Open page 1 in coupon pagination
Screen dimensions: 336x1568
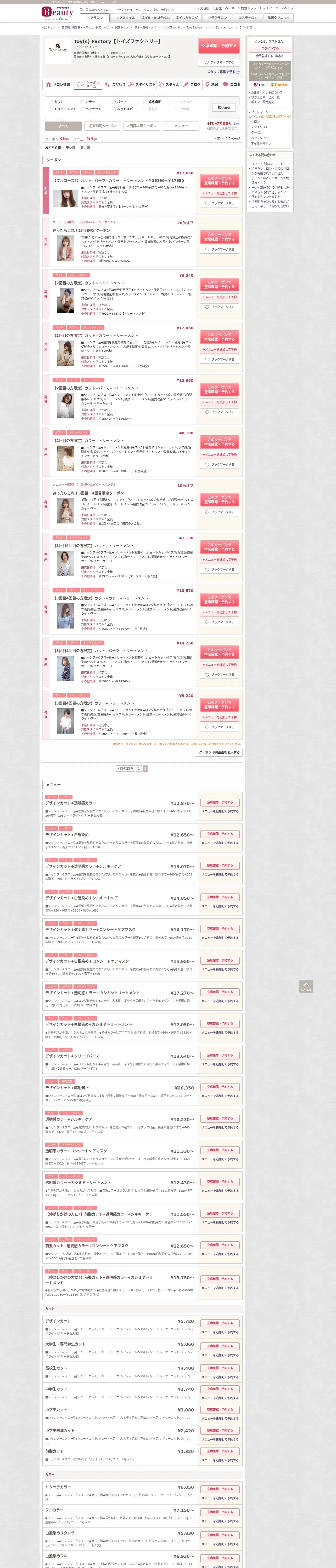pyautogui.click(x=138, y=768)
--
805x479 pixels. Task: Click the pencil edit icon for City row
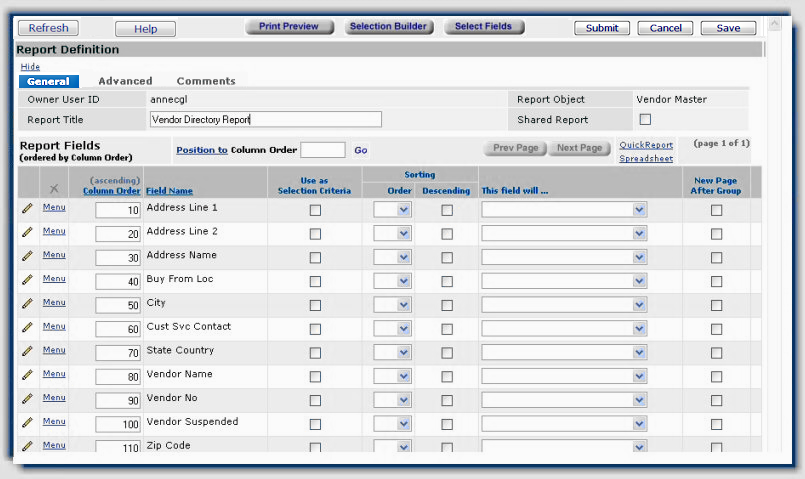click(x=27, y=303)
--
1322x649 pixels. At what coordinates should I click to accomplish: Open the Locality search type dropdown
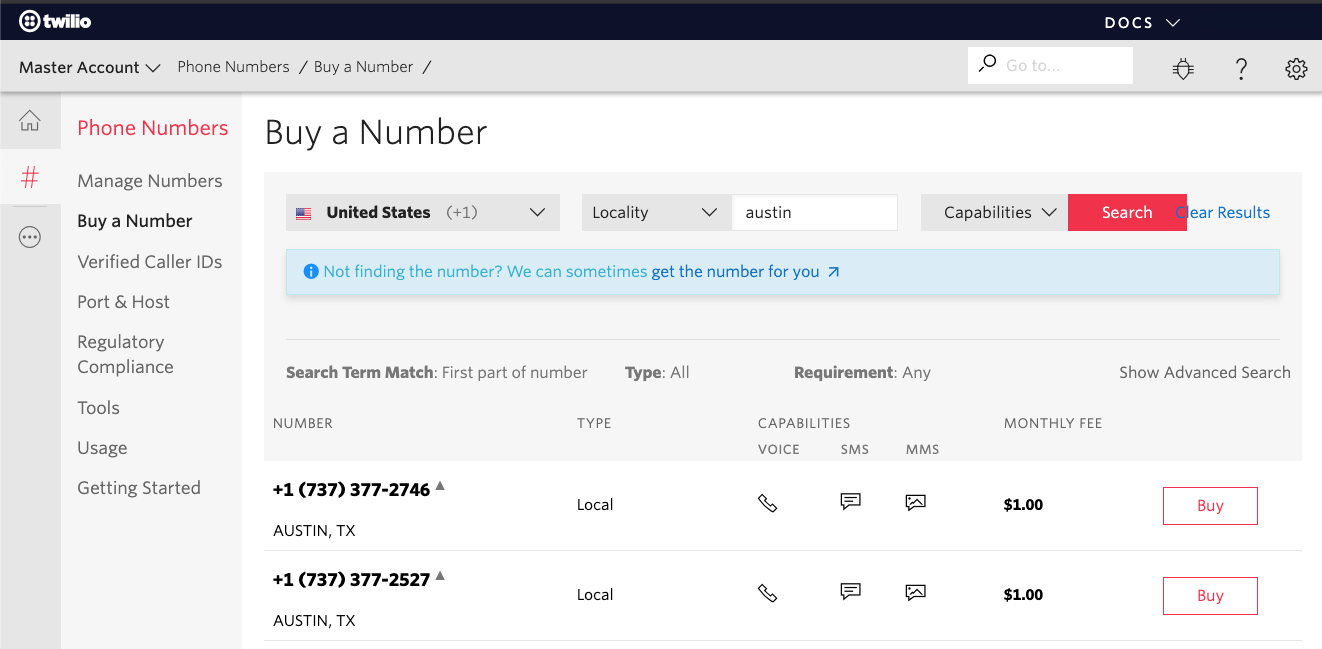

◆ Your task ◆
Could you arrange the lines of the records as a Markdown table with the columns "Row" and "Entry"? Begin at the line that has "805x479 pixels. Task: Click", stop after the line that has "click(x=27, y=303)", skip blank lines, and leave the pictures out.

◆ Correct response ◆
| Row | Entry |
|---|---|
| 1 | 805x479 pixels. Task: Click the pencil edit icon for City row |
| 2 | click(x=27, y=303) |